*Page*.
## Begin

Now if you are given a principal $G$-bundle $p:P\rightarrow X$ over a suitable space $X$ for some topological group $G$, and a representation $\rho:G\rightarrow U(n)$ then you can form the associated vector bundle $P\times_\rho\mathbb{C}^n\rightarrow X$ with total space

$P\times_\rho\mathbb{C}^n=P\times \mathbb{C}^n/[(e,v)\sim(eg,\rho(g)^{-1}v)]$

where $e\in P$, $v\in\mathbb{C}^n$ and $g\in G$. You can now ask for characteristic classes of this vector bundle, and in particular its Chern classes (and there are an infinte number of Chern classes, not just two).

Note that the Chern classes of this bundle are not the characteristic classes of the principal bundle $P$, but are the characteristic classes of some principal $U(n)$-bundle $Q\rightarrow X$ that admits a $(G,\rho)$-reduction of structure to $P$.

The principal bundle $P$ will have its own set of characteristic classes deriving from the cohomology of the classifying space $BG$ of $G$.

Note in particular that the vector bundle $P\times_\rho\mathbb{C}^n$ is not the adjoint bundle $ad(P)$, which is another vector bundle whose characteristic classes have even less to do with those of $P$. Consider for instance the canonical line bundle $\eta$ over $\mathbb{C}P^1=S^2$. Since $U(1)$ is abelian we have that $ad(\eta)\cong S^2\times \mathbb{R}$ is trivial (recall that the Lie algebra of $U(1)$ is $i\mathbb{R}$). However $\eta$ itself is not trivial and is in fact associated to the Hopf $S^1$-bundle $S^3\rightarrow S^2$ which has first Chern class $1\in H^2(S^2)$.

In summary it makes equal sense to ask for the characteristic classes of a principal bundle or the characteristic classes of a vector bundle with structure group $G$ if the representation $\rho$ is understood.

## End

*Work to do*.
1. According to the passage on characteristic classes of associated bundles, which $S^1$-bundle is the canonical line bundle $\eta$ over $\mathbb{C}P^1$ associated to?
2. Using the passage on characteristic classes of associated bundles, explain why the adjoint bundle $ad(\eta)$ of the canonical line bundle over $S^2$ is trivial.
3. Continue the passage on characteristic classes of associated bundles, starting after its final sentence.

*Data excerpt*.

## Begin

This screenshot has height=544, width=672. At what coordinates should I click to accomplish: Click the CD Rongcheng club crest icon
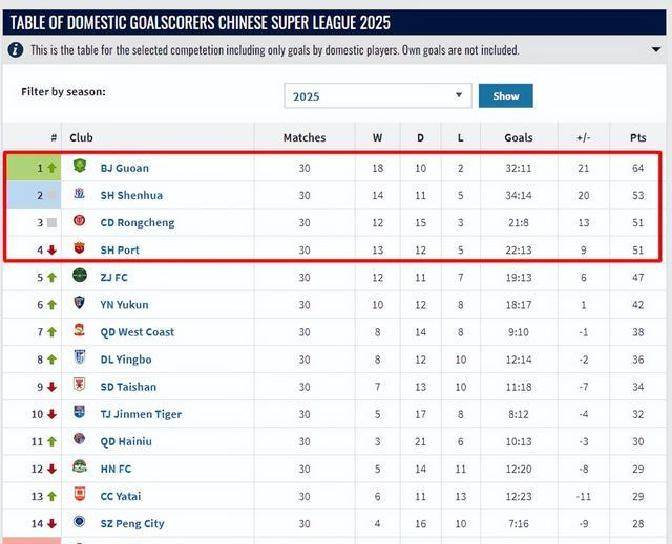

## End

*Per-task answers*.
1. The Hopf $S^1$-bundle $S^3\rightarrow S^2$, which has first Chern class $1\in H^2(S^2)$.

2. $U(1)$ is abelian, so $ad(\eta)\cong S^2\times\mathbb{R}$ is trivial. The Lie algebra of $U(1)$ is $i\mathbb{R}$.

3.
As for the second question, instantons cannot have a Chern class. Instantons are generally understood as certain field configurations. Given for instance as a suitable connection on a principal of vector bundle. I think what you are referring to is the instanton charge, which in the case above is defined to be the Chern class of the bundle to which the instanton is related. As I understand it a $U(1)$-instanton can not have non-zero second Chern class. It can have non-zero first Chern class. In fact for rank $N=1$ we have $c_1=n$ and $c_2=0$.

*Edit: Added to clarify comments.

I wasn't quite clear above. In the following I'll limit attention of $U(n)$-bundles. There is a one-to-one correspondence between (complex) vector bundles over $X$ and $U(n)$-bundles over $X$. This happens in one direction through the construction I gave above, and in the other by taking the frame bundle of a given vector bundle.

Thus, given a complex vector bundle $E\rightarrow X$ of rank $n$ we have a principal $U(n)$-bundle $Fr(E)\rightarrow X$ and an isomorphism of vector bundles $Fr(E)\times_{U(n)}\mathbb{C}^n\cong E$ over $X$. We can then take a connection on either bundle and ask for the Chern classes it gives. To see that the classes defined by each are the same recall firstly that a connection on a principal bundle induces one on any associated bundle. So a connection $A$ on the principal bundle $Fr(E)$ induces one, $\nabla_A$, on the vector bundle $Fr(E)\times_{U(n)}\mathbb{C}^n\cong E$. Moreover it is seen that both connections $A$ and $\nabla_A$ yield identical curvature 2-forms. Thus

$c_i(E)^{\nabla_A}=c_i(Fr(E))^A\in H^*(X)$

where we add a superscript to denote which connection we use to define the classes.

Now recall that the Chern classes are independent of the choice of connection. It follows that any other connection $A'$ on $Fr(E)$ yields identical Chern classes

$c_i(Fr(E))^A=c_i(Fr(E))^{A'}\in H^*(X)$.

By the same reasoning any other connection $\nabla'$ on your original vector bundle $E$ yields identical Chern classes

$c_i(E)^{\nabla'}=c_i(E)^{\nabla_A}\in H^*(X)$.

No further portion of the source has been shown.